Depression is more than just feeling low. It's a deep sadness or emptiness you can't shake. You might feel hopeless, worthless, and restless. You might lose interest in things that you used to enjoy. Depression (also called major depressive disorder or MDD) often goes hand-in-hand with sleep problems, changes in appetite, and trouble concentrating. It can lead to suicidal thoughts or actions. People who suffer with depression might have some days that are better than others. But without proper treatment, their mood tends to remain low.
Bipolar disorder (sometimes called manic depression) is different. If you have it, you have extreme mood swings. You experience periods of depression (similar to MDD). But you also have periods of great highs.
Bipolar refers to the opposite ends, or poles, of the emotional spectrum -- the highs (mania) and the lows (depression). You might be severely depressed for a period of hours, days, weeks, or even months before entering a manic period. The mania could range from several days to two months or longer. It's also possible to have a type of bipolar disorder in which you experience manic and depressive symptoms at the same time. You might feel sad and hopeless but also be very agitated and restless.
The highs of bipolar disorder might feel enjoyable. But they also can be dangerous. Risky behavior could put you in physical danger. And mania is usually followed by extreme depression.

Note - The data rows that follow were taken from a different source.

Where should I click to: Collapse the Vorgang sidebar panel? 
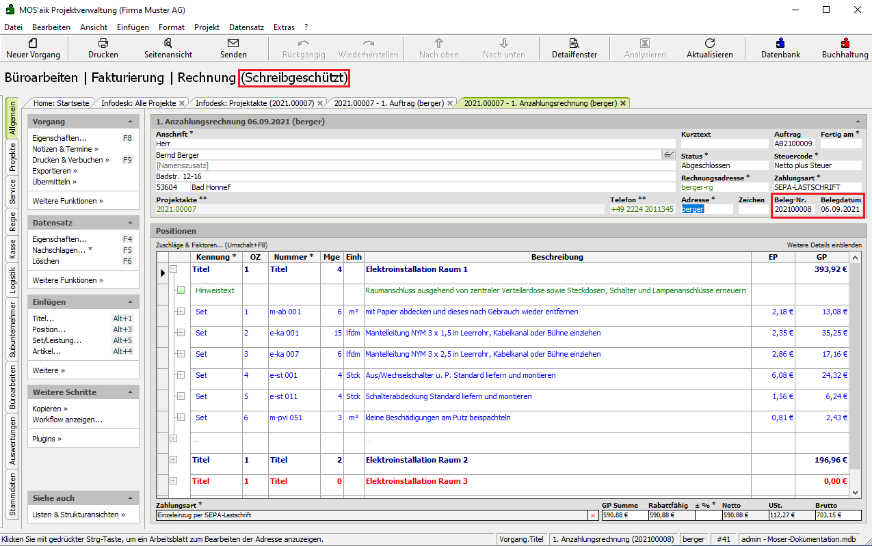coord(130,122)
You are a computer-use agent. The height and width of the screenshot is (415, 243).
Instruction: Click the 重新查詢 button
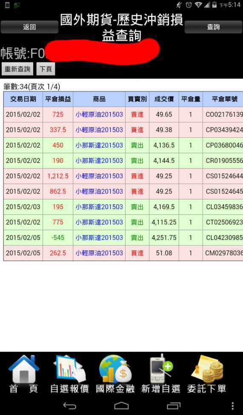click(x=17, y=69)
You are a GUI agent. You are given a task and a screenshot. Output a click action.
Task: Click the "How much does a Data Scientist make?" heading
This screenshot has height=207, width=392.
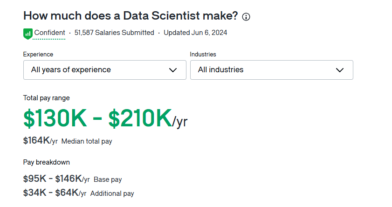[x=131, y=16]
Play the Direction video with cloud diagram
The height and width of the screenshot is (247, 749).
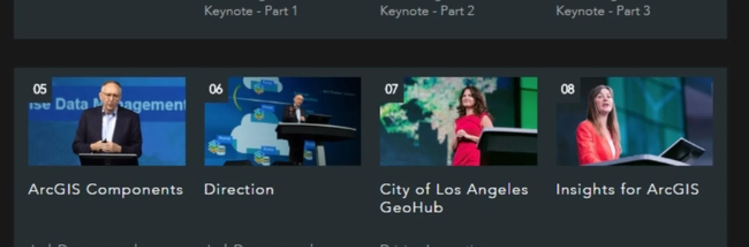click(x=282, y=121)
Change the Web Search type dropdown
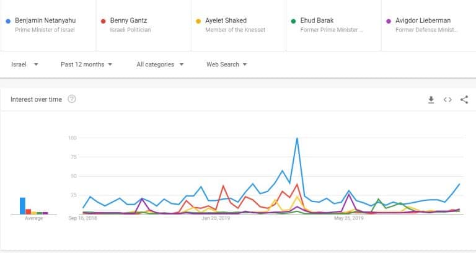The width and height of the screenshot is (476, 253). click(227, 64)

About 6 million American adults have bipolar disorder. That might sound like a lot. But it's much rarer than depression, which affects slightly over 16 million American adults.

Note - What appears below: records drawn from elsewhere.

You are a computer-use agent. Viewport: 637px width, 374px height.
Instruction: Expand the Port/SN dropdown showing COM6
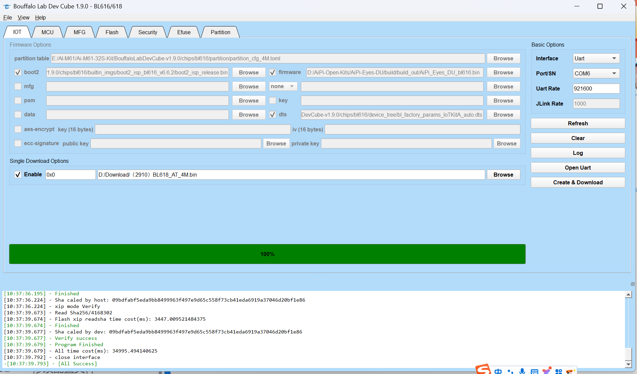tap(596, 73)
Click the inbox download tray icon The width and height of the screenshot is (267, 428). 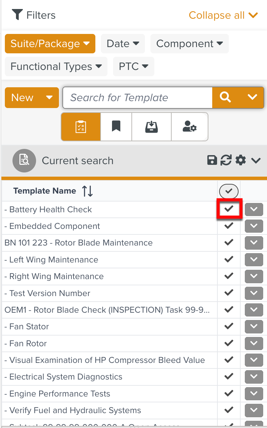click(152, 127)
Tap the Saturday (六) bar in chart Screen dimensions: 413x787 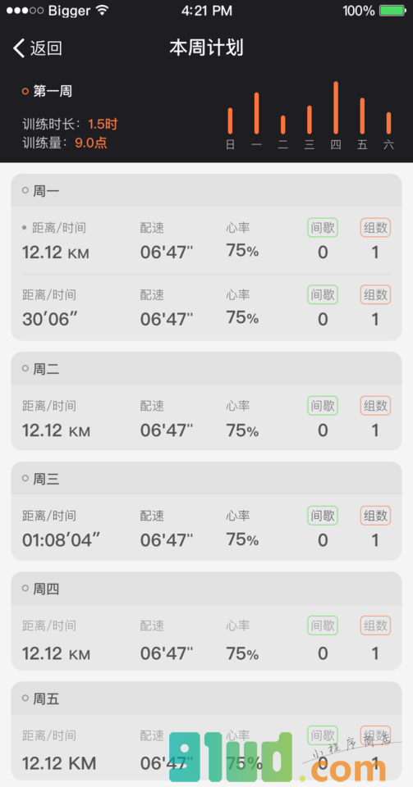(x=388, y=123)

If you have bipolar disorder and are having a manic episode, you might be very energetic, get very little sleep because you're so wired, and find yourself talking faster because your thoughts are racing. You might feel like the world's best multitasker. You might also take risks that you normally wouldn't take. Examples could include going on a spending spree or driving recklessly.
Sometimes this kind of behavior is easy to spot, but not always. That's especially true if you have a milder form of a high, called hypomania. You might feel good, be happy that you're extra energetic, and think that you're just being productive. Friends and family members may be better able to notice that you're acting out of character.
The Right Treatment
Getting the correct diagnosis isn't always easy. A mental health expert who only sees you at your low points might not know about your manic behavior unless you or someone who knows you well brings it up. And some people with bipolar disorder may also have additional conditions that make both diagnosis and treatment more challenging. Examples include substance abuse or an anxiety or eating disorder.

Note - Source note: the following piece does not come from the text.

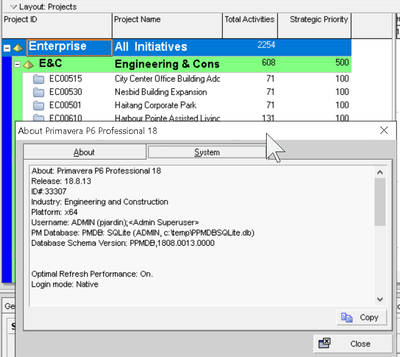The width and height of the screenshot is (400, 357).
Task: Select the Nesbid Building Expansion project
Action: [161, 92]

If you think you might have bipolar disorder, it's important to raise your concerns with a mental health expert and work closely with them to arrive at the correct diagnosis. Bipolar disorder is a lifelong condition. Proper treatment is often a combination of counseling and medication. It's the best way to manage your symptoms.
A mood stabilizing medication, such as lithium or divalproex is often used to manage bipolar disorder. Some people take antidepressants in addition to a mood stabilizer or an antipsychotic medication. Taking an antidepressant by itself could actually trigger a manic episode. That's another important reason to figure out if you have bipolar disorder or depression.
Over time, your condition may shift and your medications may need to be tweaked. Your healthcare provider may encourage you to track your symptoms. By recording your daily mood, sleep patterns, life events, and other details, it may help you and your provider stay on top of your condition and make sure that you get the most effective treatment possible.